Works in Progress
Book Project
Anarchy or Tyranny?: Stabilisation operations as Statebuilders
This book looks at how the nature and role of the state is perpetuated by the international society through stabilisation operations. With the rise of liberal interventionism, peace operations now intervene within, rather than between, states. Particularly ambitious new operations, called stabilisation operations, deploy within active conflicts with mandates to use force to deter spoilers and rebuild states. In Africa, stabilisation operations work, with varying levels of coordination with the African host state, the United Nations, the African Union, the European Union, and parallel military operations deployed by predominantly western coalitions of the willing. Anarchy to Tyranny draws upon the use of these multi-actors peace operations, which include UN mandated stabilisation operations and at least one other actor, to provide empirical evidence of the continued contestation around the role of the state, emphasising how state authority is understood differently by the African Union, African host states, the UN Security Council and other stabilisation actors. This has important implications for the creation of a viable state – particularly if western conceptions of statehood are forced upon African states without consideration of their own unique history of state formation.
GR2P Special Issue
Terror/Counterterror and the Responsibility to Protect
Issue Abstract: The relationship between counterterrorism and R2P is murky. At first glance, R2P and counterterrorism operate at odds with each other. In the past twenty years military-focused counterterrorism efforts have often taken priority over civilian-focused protection efforts. In extreme cases, this emphasis on military responses has allowed atrocity crimes to occur or has even been responsible for R2P crimes themselves.

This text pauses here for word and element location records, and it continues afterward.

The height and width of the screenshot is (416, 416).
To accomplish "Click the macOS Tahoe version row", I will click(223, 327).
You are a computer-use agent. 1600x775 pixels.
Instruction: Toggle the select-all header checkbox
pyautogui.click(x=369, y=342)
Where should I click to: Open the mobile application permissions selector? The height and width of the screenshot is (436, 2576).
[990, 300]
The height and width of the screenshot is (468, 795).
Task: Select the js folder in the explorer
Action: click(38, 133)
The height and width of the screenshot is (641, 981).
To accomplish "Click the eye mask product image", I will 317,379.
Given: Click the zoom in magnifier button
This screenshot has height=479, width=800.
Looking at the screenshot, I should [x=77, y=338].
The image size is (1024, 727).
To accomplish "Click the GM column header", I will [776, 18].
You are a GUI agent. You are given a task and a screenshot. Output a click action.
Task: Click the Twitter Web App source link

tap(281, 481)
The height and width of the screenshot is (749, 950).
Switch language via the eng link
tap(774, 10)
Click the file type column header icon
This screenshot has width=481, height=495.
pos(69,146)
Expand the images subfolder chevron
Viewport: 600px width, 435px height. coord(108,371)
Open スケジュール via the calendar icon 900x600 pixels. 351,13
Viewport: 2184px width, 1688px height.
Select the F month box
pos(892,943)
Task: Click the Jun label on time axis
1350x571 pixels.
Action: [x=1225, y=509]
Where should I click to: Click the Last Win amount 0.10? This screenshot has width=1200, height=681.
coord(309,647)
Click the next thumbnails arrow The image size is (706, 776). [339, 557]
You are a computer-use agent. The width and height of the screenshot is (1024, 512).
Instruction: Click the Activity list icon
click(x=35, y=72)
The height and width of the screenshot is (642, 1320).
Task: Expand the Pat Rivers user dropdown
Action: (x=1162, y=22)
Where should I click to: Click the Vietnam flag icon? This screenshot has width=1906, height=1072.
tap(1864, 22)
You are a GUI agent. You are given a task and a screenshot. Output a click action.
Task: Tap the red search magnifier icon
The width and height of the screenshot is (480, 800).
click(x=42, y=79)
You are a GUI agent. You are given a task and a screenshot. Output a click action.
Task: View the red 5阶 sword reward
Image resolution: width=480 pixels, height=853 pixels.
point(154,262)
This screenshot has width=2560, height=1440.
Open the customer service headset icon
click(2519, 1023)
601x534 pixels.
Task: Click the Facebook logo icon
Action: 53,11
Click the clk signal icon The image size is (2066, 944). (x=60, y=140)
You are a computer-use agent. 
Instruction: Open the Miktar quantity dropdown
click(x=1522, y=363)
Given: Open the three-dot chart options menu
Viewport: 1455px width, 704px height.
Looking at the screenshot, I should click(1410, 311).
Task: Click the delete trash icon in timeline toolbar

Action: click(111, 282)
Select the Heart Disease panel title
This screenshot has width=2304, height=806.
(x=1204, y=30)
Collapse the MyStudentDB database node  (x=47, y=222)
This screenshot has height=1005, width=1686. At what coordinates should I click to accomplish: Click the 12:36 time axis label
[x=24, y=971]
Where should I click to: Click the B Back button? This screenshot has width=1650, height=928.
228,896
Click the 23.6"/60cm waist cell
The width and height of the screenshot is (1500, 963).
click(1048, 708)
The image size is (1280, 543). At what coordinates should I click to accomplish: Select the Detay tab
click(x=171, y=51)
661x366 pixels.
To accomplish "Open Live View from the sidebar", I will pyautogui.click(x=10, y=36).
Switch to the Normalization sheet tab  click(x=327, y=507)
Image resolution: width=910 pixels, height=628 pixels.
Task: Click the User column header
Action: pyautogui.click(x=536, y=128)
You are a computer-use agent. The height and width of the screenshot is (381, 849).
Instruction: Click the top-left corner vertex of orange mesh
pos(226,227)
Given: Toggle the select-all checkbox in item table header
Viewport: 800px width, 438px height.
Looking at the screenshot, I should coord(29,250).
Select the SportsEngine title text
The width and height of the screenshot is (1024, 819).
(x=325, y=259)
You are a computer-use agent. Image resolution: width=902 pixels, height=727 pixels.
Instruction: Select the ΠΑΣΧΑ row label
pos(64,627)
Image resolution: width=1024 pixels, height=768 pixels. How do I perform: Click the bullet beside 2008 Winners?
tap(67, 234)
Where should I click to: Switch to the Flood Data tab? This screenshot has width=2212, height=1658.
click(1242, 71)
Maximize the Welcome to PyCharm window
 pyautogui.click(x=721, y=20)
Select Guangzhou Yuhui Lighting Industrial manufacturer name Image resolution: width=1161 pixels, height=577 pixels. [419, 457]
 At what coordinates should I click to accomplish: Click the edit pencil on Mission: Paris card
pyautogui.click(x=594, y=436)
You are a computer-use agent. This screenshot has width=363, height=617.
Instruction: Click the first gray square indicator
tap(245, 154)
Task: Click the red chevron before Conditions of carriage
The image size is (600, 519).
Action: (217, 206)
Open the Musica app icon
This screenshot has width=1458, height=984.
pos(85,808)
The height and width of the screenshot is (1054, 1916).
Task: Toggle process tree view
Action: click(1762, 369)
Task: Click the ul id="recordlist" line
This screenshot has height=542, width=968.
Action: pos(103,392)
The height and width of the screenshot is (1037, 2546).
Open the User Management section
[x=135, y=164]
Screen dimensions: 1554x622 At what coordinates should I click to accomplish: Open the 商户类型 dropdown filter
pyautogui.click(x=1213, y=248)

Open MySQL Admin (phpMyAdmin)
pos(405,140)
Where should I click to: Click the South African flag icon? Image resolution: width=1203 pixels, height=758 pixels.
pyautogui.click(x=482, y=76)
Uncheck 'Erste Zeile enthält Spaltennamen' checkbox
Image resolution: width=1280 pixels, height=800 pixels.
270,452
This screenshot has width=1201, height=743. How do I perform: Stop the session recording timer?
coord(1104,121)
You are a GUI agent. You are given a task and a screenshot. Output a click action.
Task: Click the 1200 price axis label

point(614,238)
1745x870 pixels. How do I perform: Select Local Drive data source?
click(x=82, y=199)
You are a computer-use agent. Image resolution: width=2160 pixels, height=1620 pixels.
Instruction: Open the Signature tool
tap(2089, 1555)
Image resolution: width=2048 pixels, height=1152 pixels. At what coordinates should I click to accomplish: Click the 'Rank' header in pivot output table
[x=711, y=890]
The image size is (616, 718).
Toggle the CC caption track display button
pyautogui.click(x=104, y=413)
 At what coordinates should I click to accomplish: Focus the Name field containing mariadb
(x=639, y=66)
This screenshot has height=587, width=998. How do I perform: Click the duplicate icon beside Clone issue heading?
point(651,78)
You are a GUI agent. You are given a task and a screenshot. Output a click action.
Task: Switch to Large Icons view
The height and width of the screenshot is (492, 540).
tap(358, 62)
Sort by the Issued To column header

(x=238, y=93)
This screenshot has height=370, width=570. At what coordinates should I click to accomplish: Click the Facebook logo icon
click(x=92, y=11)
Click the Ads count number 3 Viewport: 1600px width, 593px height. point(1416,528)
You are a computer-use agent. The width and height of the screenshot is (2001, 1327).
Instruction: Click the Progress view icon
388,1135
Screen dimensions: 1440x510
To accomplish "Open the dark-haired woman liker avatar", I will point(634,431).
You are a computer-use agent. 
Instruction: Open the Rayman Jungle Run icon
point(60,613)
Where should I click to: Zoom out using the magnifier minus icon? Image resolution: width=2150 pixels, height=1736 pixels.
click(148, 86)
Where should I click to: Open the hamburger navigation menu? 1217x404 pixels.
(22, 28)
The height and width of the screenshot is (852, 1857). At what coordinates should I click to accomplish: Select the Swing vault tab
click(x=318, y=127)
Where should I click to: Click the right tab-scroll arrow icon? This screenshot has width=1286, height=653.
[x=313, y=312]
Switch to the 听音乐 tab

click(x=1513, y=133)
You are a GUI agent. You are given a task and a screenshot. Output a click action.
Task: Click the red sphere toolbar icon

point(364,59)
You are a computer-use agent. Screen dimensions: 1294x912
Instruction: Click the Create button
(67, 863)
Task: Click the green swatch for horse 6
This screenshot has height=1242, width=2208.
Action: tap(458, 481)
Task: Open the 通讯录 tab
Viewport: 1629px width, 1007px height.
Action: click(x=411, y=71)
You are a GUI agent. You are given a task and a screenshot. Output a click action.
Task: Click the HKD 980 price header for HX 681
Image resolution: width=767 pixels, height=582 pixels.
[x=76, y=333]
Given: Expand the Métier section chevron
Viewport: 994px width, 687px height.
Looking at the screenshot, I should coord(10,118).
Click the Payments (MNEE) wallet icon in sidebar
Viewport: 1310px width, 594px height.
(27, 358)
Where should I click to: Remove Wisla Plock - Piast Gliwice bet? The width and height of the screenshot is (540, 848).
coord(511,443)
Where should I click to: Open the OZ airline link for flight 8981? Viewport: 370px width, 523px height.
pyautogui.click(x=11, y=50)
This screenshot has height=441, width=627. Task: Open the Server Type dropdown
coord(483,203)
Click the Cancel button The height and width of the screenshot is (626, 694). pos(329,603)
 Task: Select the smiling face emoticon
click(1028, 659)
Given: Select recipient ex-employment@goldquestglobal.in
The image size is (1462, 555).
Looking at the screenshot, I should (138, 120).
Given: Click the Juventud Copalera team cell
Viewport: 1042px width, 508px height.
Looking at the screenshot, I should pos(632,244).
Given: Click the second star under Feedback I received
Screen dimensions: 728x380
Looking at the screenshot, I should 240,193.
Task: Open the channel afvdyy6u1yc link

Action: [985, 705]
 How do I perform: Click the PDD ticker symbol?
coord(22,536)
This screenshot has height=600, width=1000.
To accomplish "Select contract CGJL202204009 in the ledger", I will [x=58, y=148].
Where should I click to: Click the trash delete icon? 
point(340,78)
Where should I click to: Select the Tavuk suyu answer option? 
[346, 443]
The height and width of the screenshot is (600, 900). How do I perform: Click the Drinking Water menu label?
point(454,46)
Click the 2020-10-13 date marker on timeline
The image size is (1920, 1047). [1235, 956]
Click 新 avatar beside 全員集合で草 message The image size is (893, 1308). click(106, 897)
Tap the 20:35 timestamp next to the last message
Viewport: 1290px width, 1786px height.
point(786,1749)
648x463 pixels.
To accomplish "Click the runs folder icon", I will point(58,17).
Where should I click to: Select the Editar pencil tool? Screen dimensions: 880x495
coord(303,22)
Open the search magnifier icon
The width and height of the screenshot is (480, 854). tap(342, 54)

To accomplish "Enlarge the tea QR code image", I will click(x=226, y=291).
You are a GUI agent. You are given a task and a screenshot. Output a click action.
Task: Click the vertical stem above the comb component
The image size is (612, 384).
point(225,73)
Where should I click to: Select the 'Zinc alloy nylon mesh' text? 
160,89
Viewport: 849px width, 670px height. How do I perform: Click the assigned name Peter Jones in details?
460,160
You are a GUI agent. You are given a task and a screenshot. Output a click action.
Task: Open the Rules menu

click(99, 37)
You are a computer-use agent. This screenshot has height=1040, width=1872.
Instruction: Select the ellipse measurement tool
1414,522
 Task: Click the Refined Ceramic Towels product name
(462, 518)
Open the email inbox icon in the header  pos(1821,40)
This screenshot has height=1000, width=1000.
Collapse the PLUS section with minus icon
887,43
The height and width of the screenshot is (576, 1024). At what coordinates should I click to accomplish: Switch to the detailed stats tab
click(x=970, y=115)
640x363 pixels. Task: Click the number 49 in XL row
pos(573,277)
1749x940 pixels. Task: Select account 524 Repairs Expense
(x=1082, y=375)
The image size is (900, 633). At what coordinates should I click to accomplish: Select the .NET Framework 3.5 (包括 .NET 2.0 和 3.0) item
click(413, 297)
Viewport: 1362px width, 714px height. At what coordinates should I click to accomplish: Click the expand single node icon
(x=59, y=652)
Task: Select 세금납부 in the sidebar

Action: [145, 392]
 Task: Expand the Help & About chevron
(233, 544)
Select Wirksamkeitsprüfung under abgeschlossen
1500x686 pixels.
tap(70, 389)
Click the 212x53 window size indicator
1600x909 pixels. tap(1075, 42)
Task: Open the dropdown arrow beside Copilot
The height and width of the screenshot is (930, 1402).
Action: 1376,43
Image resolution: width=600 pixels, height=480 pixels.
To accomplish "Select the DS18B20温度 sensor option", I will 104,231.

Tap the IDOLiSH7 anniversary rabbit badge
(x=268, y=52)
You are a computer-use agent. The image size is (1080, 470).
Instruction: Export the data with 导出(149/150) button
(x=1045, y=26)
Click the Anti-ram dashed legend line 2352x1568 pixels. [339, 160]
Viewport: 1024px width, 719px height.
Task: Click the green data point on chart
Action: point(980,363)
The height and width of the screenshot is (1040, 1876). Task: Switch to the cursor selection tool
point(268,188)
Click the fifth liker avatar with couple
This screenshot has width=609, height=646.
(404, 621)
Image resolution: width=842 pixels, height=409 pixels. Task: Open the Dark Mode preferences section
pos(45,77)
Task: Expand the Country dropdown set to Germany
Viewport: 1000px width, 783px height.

When the initial failures of military-focused counterterrorism became clear, efforts at combatting asymmetric violence expanded to encompass the broader realms of preventing/countering violent extremism. Counterterror efforts now significantly overlap efforts to prevent or respond to atrocity crimes as indicated by R2P. UN Security Council now often considers efforts to counter terrorism and prevent atrocities concurrently. This overlap opens up opportunities for R2P and CT to both reinforce and undermine each other.
This special issue is devoted to exploring the complex relationship between broad conceptions of counterterrorism and the pillars of R2P. It does this in three ways; first, by providing possible theoretical frameworks for understanding the overlaps between R2P and counterterror; second, by exploring the overlaps between R2P and atrocity crimes by non-state actors, and third by applying the R2P frame to different state and international responses to terrorism.
The Incel Research Project
A new group of socio-political actors has emerged from the depths of the internet. The ‘involuntary celibates’, or Incels, are a group of disaffected men who feel they have been victimised by feminism. These individuals gather and thrive online in the ‘Manosphere’, a groups of misogynist blogs, chatrooms, subreddits, and online platforms that cater to and amplify their feelings of male entitlement and rage. Within this online echo chamber, the Incels have begun to craft a violent ideology which dehumanises women, calls for the overthrow of the existing ‘feminist’ world order, and advocates for the creation of a sexual Marxist system which guarantees sexual access to women’s bodies. This project consists of a series of articles that will look at Who the Incels are, their emerging political ideology, and their role as political actors.